Entre grands projets d’équipements (énergétiques notamment) et disqualification culturelle (des déserts ruraux ou «diagonale du vide» à… l’urbanisation généralisée), nul ne peut nier la domination exercée par les espaces métropolitains sur tous les espaces plus ou moins éloignés.

Illustration 1
Lausanne (c) wavre.ch

Or, malgré l’évidence d’exodes ruraux forcés pour la ville-usine aux siècles derniers ou encore celle de territoires dits «servants» nécessaires au bon fonctionnement des métropoles, l’emprise d’un centre (grandes villes et surtout métropoles) sur ses périphéries (campagnes reculées et banlieues populaires) peine à être reconnue.

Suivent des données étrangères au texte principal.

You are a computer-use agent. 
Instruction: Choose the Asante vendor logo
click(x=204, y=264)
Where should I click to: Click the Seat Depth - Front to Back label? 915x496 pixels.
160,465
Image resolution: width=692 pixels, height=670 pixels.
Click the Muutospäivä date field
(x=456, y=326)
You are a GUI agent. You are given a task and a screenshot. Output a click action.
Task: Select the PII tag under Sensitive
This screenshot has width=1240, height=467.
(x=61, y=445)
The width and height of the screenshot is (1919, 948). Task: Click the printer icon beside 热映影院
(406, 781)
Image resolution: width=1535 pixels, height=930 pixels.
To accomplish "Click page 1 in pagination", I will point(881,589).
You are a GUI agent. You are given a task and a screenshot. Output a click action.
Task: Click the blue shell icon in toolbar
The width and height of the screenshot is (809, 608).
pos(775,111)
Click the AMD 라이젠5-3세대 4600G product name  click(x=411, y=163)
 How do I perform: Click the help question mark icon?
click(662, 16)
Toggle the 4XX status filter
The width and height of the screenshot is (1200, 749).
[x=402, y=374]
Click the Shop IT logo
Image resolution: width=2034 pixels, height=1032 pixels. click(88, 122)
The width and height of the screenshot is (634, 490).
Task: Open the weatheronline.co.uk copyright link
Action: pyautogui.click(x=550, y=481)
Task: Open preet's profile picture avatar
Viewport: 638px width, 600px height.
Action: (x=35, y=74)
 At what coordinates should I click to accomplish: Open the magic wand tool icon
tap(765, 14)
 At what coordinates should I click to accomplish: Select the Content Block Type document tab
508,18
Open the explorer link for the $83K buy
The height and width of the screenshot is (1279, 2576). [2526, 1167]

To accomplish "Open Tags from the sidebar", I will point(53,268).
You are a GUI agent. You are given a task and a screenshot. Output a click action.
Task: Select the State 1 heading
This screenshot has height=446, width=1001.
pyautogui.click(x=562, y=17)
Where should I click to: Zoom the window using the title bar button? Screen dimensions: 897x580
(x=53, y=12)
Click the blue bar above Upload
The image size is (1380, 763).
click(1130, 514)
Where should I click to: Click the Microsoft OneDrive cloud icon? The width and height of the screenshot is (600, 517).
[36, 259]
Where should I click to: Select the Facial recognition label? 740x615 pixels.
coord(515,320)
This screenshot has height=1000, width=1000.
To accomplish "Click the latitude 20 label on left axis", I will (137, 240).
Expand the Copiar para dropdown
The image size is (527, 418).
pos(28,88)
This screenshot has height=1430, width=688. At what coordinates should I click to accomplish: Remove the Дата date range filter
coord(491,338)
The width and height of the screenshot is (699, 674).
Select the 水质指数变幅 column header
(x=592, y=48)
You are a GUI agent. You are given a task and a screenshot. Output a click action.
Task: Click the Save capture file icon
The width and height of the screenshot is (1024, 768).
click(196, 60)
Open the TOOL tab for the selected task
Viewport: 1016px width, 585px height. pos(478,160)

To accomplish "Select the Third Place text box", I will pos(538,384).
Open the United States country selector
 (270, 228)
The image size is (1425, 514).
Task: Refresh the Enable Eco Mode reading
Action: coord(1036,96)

Et, bien que souvent contesté, le modèle d’analyse centre-périphérie porte bien en lui quelques clés. Non seulement pour qualifier et interpréter les déséquilibres territoriaux observés et, par-là, rendre compte de quelques réalités négligées, mais aussi, et surtout, dévoiler ce que les campagnes renferment de potentialités par-delà ou en raison de la subalternisation.

On sait par les travaux d’obédience marxiste du sociologue et économiste Immanuel Wallerstein que, à l’échelle mondiale, les centres occidentaux européano-centrés dominent les périphéries colonisées par l’empire-monde, selon une division internationale du capital et du travail distribuant ce que l’on dénomme aujourd’hui Nord global et Sud global. C’est le «système-monde»[4], mu à ce jour par l’«archipel métropolitain mondial», c’est-à-dire par l’ensemble des villes qui contribuent à la direction du monde[5].

On sait également, suivant notamment le géographe Alain Reynaud ou encore l’historien Bernard Charbonneau, qu’il en est de même aux échelles infranationales. À la différence que les flux concernés et les sociétés locales peuvent être autrement constitués, mais là aussi largement déterminés par les développements urbains.

Pourtant, le modèle centre-périphérie comme cadre analytique des relations infranationales est loin de faire l’unanimité, ainsi qu’en témoigne la réception académique des travaux de Christophe Guilluy[6]. Analyse «binaire», «simpliste», «caricaturale», les évolutions socio-économiques rendraient caduques toute catégorisation d’une répartition territoriale entre centres métropolitains et périphéries plus ou moins rurales. Les grandes métropoles accueillent aussi des taux de pauvreté élevés[7] tandis que certaines communes extérieures ont une croissance supérieure à celle des villes-centre.

En somme, mobilisant des indicateurs de niveaux et de conditions de vie, les «gagnants» et les «perdants»[8] seraient partout, indépendamment des cadres de vie et ce faisant d’habiter. Voilà qui assoit les discours de gouvernement du moment (électoral notamment), appelant de leurs vœux synergies et concorde entre milieux, unis par une même réalité. 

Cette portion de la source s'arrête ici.